Wenn du gerade aus Bridgerton kommst und merkst, dass du eigentlich nach Tiefe, langsamer Nähe und emotionaler Entwicklung suchst, dann sind diese Klassiker ein perfekter nächster Schritt.

Wenn dich interessiert, wie solche Geschichten entstehen und warum emotionale Tiefe Zeit braucht, findest du hier meinen persönlichen Einblick in den Schreibprozess als Autorin .

1) „Evelina“ von Frances Burney: Die Geburt der beobachtenden Heldin

Mit Evelina (1778) schrieb Frances Burney eine Protagonistin, die nicht durch große Rebellion auffällt, sondern durch Wahrnehmung. Evelina beobachtet. Sie fühlt. Sie lernt, sich in einer Gesellschaft zu bewegen, die ihr wenig Spielraum lässt.

Genau hier liegt der Kern früherer Regency Romance: innere Entwicklung statt äußerer Eskalation.
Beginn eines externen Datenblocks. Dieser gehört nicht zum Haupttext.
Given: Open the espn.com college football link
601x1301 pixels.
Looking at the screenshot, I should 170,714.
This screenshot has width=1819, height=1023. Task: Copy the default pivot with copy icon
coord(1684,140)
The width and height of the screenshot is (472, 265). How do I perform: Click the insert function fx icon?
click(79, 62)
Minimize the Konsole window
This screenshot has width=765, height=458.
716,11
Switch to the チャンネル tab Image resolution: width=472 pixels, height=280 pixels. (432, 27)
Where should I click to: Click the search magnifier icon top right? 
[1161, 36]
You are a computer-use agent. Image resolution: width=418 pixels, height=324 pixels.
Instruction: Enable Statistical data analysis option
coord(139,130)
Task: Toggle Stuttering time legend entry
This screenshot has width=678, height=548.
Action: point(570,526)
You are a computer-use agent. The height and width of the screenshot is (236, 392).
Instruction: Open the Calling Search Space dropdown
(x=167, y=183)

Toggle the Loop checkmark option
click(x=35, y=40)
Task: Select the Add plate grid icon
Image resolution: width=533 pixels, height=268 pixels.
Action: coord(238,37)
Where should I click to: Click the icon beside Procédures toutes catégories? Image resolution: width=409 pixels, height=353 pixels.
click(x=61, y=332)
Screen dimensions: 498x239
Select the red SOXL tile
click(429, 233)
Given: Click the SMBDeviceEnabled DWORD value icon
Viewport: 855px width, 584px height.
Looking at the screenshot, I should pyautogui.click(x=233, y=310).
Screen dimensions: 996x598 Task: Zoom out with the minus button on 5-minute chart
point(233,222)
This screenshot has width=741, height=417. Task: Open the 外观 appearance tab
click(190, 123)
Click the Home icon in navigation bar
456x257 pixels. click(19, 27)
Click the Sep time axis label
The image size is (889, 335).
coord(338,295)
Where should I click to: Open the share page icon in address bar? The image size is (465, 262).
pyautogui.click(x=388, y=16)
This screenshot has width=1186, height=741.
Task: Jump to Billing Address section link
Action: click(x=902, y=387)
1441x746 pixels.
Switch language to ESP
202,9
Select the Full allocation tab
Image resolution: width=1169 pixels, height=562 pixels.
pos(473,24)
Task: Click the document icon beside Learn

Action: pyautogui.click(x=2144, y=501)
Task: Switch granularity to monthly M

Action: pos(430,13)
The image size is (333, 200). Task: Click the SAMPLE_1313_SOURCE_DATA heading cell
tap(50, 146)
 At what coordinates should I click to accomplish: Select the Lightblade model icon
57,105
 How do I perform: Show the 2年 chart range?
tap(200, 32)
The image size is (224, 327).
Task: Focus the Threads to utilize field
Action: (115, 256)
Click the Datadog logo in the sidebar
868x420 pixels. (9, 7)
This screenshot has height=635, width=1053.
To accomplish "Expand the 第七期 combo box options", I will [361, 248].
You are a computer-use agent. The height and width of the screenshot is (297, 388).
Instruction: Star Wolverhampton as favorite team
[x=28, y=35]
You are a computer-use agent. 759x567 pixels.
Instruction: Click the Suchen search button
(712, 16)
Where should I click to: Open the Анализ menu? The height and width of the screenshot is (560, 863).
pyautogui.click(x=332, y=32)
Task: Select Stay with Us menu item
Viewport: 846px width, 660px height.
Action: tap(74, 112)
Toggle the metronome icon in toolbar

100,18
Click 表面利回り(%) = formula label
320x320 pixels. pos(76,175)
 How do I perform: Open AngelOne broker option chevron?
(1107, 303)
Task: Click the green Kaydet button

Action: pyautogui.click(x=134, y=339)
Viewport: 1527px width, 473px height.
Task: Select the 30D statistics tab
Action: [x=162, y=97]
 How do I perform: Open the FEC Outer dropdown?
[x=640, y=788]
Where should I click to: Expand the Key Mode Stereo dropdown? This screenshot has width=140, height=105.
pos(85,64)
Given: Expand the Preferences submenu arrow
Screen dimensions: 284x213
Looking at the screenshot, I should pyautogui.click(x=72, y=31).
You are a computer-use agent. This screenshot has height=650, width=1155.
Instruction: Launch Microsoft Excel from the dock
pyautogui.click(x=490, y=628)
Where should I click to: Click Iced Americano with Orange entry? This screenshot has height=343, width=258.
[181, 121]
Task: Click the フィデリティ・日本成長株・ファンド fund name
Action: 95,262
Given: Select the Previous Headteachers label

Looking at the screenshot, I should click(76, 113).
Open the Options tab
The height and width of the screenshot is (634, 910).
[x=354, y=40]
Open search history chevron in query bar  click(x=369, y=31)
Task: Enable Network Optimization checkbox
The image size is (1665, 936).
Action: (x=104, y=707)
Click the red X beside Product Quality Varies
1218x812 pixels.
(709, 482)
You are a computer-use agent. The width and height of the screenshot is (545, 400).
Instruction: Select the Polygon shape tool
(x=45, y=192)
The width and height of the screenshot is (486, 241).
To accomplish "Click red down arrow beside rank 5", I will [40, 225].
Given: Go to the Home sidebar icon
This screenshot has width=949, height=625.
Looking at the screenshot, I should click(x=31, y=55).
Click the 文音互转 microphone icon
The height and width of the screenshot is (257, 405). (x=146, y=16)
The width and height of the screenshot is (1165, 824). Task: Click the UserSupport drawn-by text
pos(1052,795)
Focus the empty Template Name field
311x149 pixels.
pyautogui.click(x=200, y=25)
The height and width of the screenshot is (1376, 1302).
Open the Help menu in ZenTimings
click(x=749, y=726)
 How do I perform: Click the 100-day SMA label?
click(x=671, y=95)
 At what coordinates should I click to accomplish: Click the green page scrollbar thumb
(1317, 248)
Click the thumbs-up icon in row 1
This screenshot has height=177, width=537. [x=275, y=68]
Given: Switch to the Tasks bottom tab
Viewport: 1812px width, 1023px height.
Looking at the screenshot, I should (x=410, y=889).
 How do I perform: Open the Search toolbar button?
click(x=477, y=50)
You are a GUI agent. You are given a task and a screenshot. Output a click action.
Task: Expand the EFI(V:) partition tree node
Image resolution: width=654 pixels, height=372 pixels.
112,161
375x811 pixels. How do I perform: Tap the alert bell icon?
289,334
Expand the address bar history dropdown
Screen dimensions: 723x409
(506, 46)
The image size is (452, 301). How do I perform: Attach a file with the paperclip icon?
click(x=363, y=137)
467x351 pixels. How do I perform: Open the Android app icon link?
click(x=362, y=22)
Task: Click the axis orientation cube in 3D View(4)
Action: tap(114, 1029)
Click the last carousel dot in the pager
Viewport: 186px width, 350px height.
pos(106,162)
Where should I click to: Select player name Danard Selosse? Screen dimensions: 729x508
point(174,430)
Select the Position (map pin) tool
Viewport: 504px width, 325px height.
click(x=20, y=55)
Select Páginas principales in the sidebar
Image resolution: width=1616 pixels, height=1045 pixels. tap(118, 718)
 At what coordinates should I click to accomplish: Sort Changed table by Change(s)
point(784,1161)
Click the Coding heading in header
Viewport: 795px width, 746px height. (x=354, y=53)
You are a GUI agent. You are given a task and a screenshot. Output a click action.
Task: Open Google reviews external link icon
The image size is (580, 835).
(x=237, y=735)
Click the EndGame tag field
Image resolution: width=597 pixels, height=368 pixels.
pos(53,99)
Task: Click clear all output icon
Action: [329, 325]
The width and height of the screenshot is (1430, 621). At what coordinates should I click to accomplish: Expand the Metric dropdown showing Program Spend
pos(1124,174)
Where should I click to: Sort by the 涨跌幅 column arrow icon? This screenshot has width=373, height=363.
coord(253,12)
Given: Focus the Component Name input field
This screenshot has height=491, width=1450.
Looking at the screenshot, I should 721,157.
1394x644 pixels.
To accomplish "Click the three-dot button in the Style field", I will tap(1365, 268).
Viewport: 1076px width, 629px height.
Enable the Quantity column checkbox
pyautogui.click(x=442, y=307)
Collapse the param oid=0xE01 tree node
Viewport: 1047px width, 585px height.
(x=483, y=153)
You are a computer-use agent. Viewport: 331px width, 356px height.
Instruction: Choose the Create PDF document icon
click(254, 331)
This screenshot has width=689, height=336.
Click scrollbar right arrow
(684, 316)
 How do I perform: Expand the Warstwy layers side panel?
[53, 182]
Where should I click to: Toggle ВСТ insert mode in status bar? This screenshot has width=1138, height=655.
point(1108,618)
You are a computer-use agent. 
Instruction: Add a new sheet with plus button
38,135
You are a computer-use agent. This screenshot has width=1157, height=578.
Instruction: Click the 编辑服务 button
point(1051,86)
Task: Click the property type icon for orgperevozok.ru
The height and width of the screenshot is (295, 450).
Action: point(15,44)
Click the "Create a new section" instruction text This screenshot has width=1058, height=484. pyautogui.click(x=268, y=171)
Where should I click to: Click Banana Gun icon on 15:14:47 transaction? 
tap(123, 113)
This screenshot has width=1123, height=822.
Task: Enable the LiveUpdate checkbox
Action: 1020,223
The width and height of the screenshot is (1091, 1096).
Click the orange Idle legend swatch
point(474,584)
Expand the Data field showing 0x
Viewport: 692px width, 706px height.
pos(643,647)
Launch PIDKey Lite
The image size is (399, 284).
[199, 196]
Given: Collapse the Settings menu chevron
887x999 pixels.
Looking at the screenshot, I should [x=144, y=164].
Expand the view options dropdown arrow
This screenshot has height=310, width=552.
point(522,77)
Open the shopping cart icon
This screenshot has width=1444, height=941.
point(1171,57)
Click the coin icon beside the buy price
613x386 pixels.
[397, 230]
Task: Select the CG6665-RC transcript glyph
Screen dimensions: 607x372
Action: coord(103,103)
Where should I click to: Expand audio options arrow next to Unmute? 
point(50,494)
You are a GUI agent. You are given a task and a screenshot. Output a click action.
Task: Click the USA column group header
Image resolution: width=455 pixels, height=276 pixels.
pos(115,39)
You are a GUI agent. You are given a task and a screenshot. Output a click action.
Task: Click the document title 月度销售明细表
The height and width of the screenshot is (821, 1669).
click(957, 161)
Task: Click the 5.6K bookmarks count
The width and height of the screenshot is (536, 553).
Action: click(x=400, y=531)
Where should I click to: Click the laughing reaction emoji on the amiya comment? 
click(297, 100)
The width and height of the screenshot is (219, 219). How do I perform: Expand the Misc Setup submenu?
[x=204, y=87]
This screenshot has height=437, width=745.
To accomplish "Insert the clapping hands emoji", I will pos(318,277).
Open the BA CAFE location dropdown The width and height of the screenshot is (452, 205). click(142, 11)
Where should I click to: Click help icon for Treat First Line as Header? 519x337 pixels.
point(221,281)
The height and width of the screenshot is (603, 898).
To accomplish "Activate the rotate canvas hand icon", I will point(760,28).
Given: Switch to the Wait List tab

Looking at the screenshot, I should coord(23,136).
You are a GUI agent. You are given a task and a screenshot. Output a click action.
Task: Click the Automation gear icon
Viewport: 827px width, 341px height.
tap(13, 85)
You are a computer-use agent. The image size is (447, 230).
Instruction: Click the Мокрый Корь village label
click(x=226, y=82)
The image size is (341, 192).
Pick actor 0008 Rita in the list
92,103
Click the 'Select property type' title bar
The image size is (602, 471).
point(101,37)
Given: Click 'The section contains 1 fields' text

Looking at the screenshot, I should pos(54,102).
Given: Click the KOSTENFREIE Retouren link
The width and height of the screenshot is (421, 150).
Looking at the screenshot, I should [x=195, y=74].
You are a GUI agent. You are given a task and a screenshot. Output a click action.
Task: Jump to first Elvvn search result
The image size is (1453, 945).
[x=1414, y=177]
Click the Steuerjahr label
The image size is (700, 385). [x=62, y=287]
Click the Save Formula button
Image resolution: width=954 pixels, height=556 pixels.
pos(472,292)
Gefühle entstehen nicht durch Drama, sondern durch Erfahrung, Missverständnisse, kleine Demütigungen und den Mut, trotzdem weich zu bleiben.

Wenn du tiefer verstehen möchtest, was Regency Romance eigentlich ausmacht, jenseits von Serienbildern und schnellen Effekten, dann findest du hier meinen ausführlichen Überblick: Regency Romance: Historische Liebesromane mit Tiefe & Gefühl .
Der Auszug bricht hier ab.